Your data. Your keys. Your jurisdiction.

Digital sovereignty: take back control.

Digital sovereignty is your organisation’s power to decide who can reach what matters most, and under whose law. For a growing number of regulated organisations, that’s no longer a principle. It’s a requirement.

Critical data access

Who actually has access to your most critical data?

And what happens if a foreign authority asks for it tomorrow, without telling you?

For Dutch organisations these stopped being theoretical questions. Schrems II, the tightened GDPR, the EU Data Act, and NIS2 through the Cyberbeveiligingswet have raised the legal bar. Meanwhile most of Europe’s cloud runs on three American hyperscalers: scale and capability, yes, but bound by the CLOUD Act and FISA 702, beyond your reach.

We build the bridge between the European compliance you owe and the cloud reality you operate in.

Why choose for digital sovereignty?

Digital sovereignty isn't ideology. It's three outcomes:

Risk reduction

No surprises when a regulator asks about your transfers, sub-processors, or TIA documentation.

Strategic agility

An architecture you can move, scale, and switch, without lock-in as the obstacle.

Trust

With your clients, your regulator, and your own organisation. Demonstrable, auditable, aligned with BIO2, NIS2, and the EU Data Act.

What is digital sovereignty?

The seven pillars of digital sovereignty

Sovereignty sounds abstract, what does it mean exactly? We make it simple; a taxonomy of seven pillars, each with measurable controls your internal audit and external regulator can follow.
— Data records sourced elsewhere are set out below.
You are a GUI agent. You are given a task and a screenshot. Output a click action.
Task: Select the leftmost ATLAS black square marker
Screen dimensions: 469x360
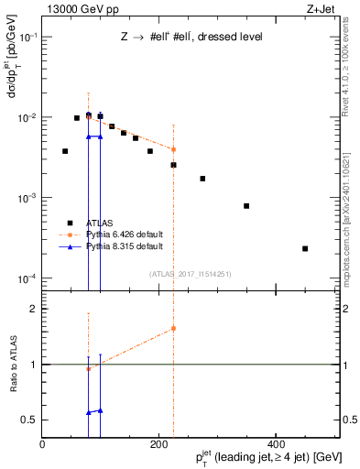tap(65, 151)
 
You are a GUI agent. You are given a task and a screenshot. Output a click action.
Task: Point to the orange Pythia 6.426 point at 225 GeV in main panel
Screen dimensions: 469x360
tap(173, 149)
  • Data residency & classification
    know what data sits where, and why.
  • Jurisdiction risk
    which services fall under which law, and what follows from it.
  • Encryption & key management
    Hold-Your-Own-Key on an EU-sovereign HSM, so your keys never leave your jurisdiction.
  • Vendor & supply-chain dependency
    multi-vendor by design, in line with NIS2 Article 21.
  • Operational control
    access by screened EU staff, just-in-time, with BIO2-conform reviews.
  • Portability & exit
    documented, tested, compliant with the EU Data Act.
  • Audit & certification
    C5, SecNumCloud, ISO 27001, and EUCS to come.

Each pillar maps to obligations you already carry — GDPR, BIO2, NIS2/Cbw, DORA — so sovereignty strengthens your existing control framework instead of adding another.

Architecture that holds

From assessment to architecture

 Sovereignty lives at the intersection of law, risk, and technology. We work all three in one team. Writing a Transfer Impact Assessment is one thing; turning it into working HYOK encryption, sovereign IAM, and a tested exit is another. We do both.

Strategy

A sovereign-readiness assessment your board can decide on and your CISO can defend.

Architecture

A multi-vendor, sovereign-first design built on European alternatives, with Zero Trust at its core.

Implementation

A phased migration by classification level, HYOK encryption first as the measure that reduces risk immediately.

Assurance

A sovereign SOC, quarterly access reviews, and Transfer Impact Assessments kept current. Compliance isn’t a project. It’s a process, and we keep it running.

We’re vendor independent which means we always recommend the best solution for your situation.

Your digital watchguard for what matters most

Why Heimdallr

Legal and technical in one team.

Writing a Transfer Impact Assessment is one thing. Turning it into working HYOK encryption, sovereign IAM, and a tested exit is another. Most firms do one or the other. We do both, which is why our advice survives contact with production.

Three decades each in the field

Our partners have watched Dutch IT evolve from mainframe to multi-cloud. That depth is why our sovereign-stack recommendations follow your risk profile, never a commission structure — and why the architectures we design still hold ten years from now.

We advise and we build.

Sovereignty fails when the strategy can’t be implemented. The same senior partners who assess your readiness are the ones who run the migration: no hand-off, no reinterpretation between the plan and the live environment.